• **List of tasks**
[a] Using the abstract on left atrial wall strain, explain why the study set out to measure how wall thickness and curvature contribute to local atrial strain.
[b] Please write the next part of the abstract on left atrial wall strain, starting after its final sentence.

• **Source text**

--------

The Influence of Left Atrial Wall Thickness and Curvature on Wall Strain in Patient-Specific Atrium Models

Tiffany Baptiste1, Angela Lee1, Daniel Ennis2, Ulrike Haberland3, Ronak Rajani4, Aldo Rinaldi1, Steven Niederer1
1King's College London, 2Stanford University, 3Siemens Healthcare Limited, 4Guy's and St Thomas' NHS Foundation Trust


Abstract

Atrial fibrosis is a driver for the onset and maintenance of atrial fibrillation, a common arrhythmia which increases the risk of stroke and heart failure. In the left atrium (LA), time-varying strain is measured as an important biomechanical signal for fibrosis. It is expected that LA strain is influenced by LA anatomy, which is highly varied in terms of wall thickness and curvature. However, the extent to which atrial strain is determined by wall thickness and curvature remains unknown. This study aimed to investigate the relative contribution of wall thickness and curvature to local atrial strain using 10 patient-specific finite element LA models.

LA models were deformed from a reference configuration at end-diastole to simulate motion using feature tracking in retrospective gated cardiac computed tomography, which captured images of LA motion over the cardiac cycle. Local atrial area strain was quantified as the percentage change in area of each element of the endocardial surface relative to the reference geometry. Atrial wall thickness and curvature were calculated from the models at their reference configuration.

--------

• **Extracted entries**
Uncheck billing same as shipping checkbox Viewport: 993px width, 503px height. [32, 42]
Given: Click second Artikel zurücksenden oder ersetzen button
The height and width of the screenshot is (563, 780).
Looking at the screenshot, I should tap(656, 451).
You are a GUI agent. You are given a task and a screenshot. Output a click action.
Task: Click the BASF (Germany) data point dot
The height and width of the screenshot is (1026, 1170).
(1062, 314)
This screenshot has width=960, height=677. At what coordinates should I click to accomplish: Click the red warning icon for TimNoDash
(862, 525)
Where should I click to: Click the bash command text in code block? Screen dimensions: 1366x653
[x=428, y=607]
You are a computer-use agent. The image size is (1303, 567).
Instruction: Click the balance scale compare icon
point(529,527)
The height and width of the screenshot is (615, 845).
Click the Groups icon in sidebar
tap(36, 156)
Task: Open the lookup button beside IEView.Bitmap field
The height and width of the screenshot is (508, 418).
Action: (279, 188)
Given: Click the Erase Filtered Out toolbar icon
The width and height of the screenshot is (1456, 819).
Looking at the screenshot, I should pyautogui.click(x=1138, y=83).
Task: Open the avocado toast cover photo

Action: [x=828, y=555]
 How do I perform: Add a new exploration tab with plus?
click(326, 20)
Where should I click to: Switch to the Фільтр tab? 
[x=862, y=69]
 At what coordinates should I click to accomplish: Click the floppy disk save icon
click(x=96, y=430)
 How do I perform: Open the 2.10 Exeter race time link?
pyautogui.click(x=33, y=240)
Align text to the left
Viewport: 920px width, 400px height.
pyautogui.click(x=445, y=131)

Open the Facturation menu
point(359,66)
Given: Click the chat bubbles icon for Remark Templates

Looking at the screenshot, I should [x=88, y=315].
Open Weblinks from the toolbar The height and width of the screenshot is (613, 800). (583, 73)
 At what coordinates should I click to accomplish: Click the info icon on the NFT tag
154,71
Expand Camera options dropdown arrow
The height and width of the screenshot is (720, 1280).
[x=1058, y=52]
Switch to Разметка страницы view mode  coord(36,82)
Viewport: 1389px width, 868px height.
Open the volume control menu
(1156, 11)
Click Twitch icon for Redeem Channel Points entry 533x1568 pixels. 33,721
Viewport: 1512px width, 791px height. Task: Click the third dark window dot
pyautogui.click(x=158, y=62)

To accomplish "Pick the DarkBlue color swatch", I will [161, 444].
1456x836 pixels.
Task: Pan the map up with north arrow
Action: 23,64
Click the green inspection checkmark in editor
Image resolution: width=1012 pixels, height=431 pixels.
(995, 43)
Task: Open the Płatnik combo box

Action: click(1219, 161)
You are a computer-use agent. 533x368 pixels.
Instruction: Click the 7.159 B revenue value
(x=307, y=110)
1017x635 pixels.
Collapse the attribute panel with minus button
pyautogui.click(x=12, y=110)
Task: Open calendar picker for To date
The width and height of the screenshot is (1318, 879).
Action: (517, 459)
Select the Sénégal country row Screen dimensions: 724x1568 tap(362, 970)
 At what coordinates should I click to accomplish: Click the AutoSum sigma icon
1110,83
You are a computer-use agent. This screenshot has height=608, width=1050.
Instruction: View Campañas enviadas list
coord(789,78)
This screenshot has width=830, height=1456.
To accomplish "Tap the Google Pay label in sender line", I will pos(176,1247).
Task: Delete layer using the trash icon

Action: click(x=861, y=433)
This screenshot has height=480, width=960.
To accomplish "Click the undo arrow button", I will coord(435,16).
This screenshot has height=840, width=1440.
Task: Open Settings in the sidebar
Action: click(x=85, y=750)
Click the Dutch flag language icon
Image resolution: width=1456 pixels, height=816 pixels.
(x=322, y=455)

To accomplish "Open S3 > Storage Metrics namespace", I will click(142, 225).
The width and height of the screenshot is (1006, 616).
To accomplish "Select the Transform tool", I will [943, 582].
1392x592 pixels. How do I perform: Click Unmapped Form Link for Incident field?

--------

• **Per-task answers**
[a] Left atrial strain is expected to depend on left atrial anatomy, which varies widely in wall thickness and curvature. How far strain is actually determined by these two features remains unknown.

[b]
The average wall thickness and curvature across 10 models was 1.8±0.42 mm and 0.18±0.078 mm-1 respectively. Pearson’s correlation coefficients of strain with LA wall thickness and curvature were calculated at peak average atrial strain in the cardiac cycle for each heart. The average correlation of strain with the inverse of wall thickness and curvature was -0.16±0.073 and -0.020±0.10 respectively. The correlations between wall thickness, curvature and the first four principal components of strain were also considered but showed no greater dependence of strain on wall thickness or curvature.

Wall thickness plays a greater role in determining atrial strain than curvature. However, neither appear to strongly influence strain. LA strain can unlikely be estimated from LA anatomy alone; other myocardial material properties, potentially stiffness, are likely more important.